Created attachment 198505 [details] Project referred to in description
It looks like one problem is that the method org.eclipse.jdt.internal.corext.refactoring.reorg.MoveCuUpdateCreator.getDestinationPackageTypes() calls getAllTypes instead of getTypes. Simply changing the method call would likely solve the first problem described in the description (ie- the erroneous removal of the inner class import). The second problem (the erroneous addition of the outer import) is likely caused by the method org.eclipse.jdt.internal.corext.refactoring.structure.ReferenceFinderUtil.getTypeReferencesIn(IJavaElement, WorkingCopyOwner, IProgressMonitor) erroneously including outer types as a reference. The fix for this is a little more nuanced. Let me check if I can see something easily.
It looks like org.eclipse.jdt.internal.core.search.matching.TypeReferenceLocator.reportDeclaration(ReferenceBinding, int, MatchLocator, SimpleSet) is reporting a match for a particular type, and then also reporting a match for all of its enclosing types. In this particular situation, this is the wrong behavior. Perhaps there can be a flag passed into TypeReferenceLocator that can toggle implicitly matching on enclosing types.
Moving to JDT/UI as this should be better handled there
This bug hasn't had any activity in quite some time.
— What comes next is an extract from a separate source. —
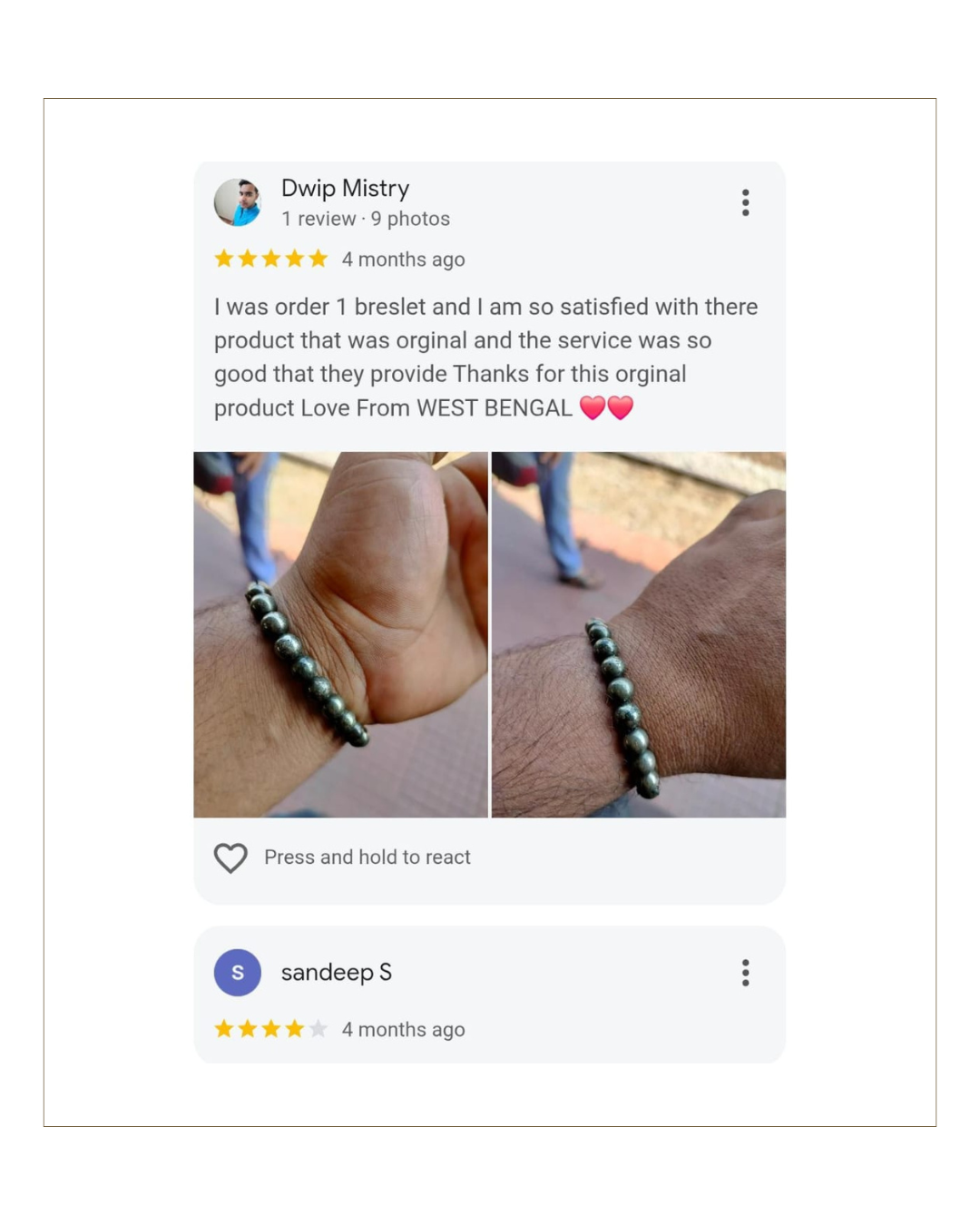
Task: Open the options menu for sandeep S's review
Action: (x=745, y=973)
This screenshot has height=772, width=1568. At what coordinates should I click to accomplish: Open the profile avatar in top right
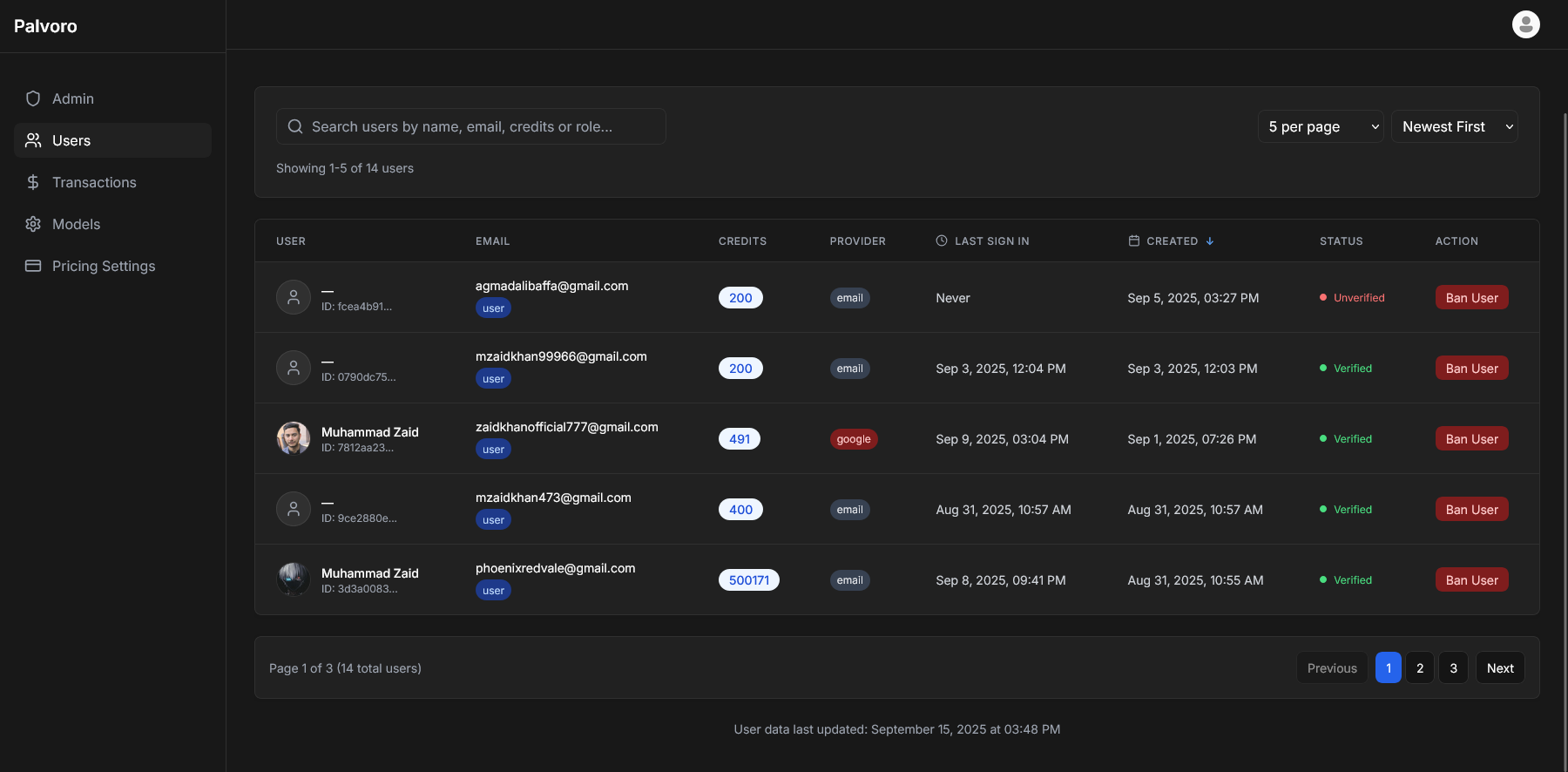pyautogui.click(x=1525, y=24)
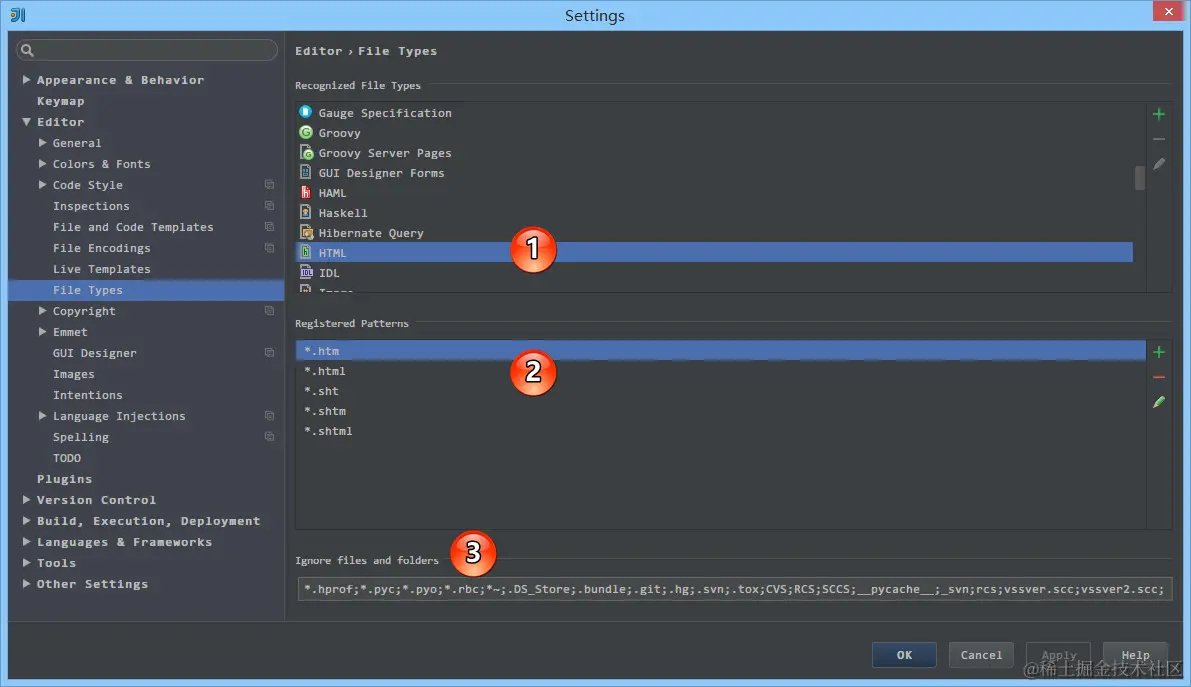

Maybe the problem got resolved, was a duplicate of something else, or became less pressing for some reason - or maybe it's still relevant but just hasn't been looked at yet. If you have further information on the current state of the bug, please add it. The information can be, for example, that the problem still occurs, that you still want the feature, that more information is needed, or that the bug is (for whatever reason) no longer relevant. -- The automated Eclipse Genie.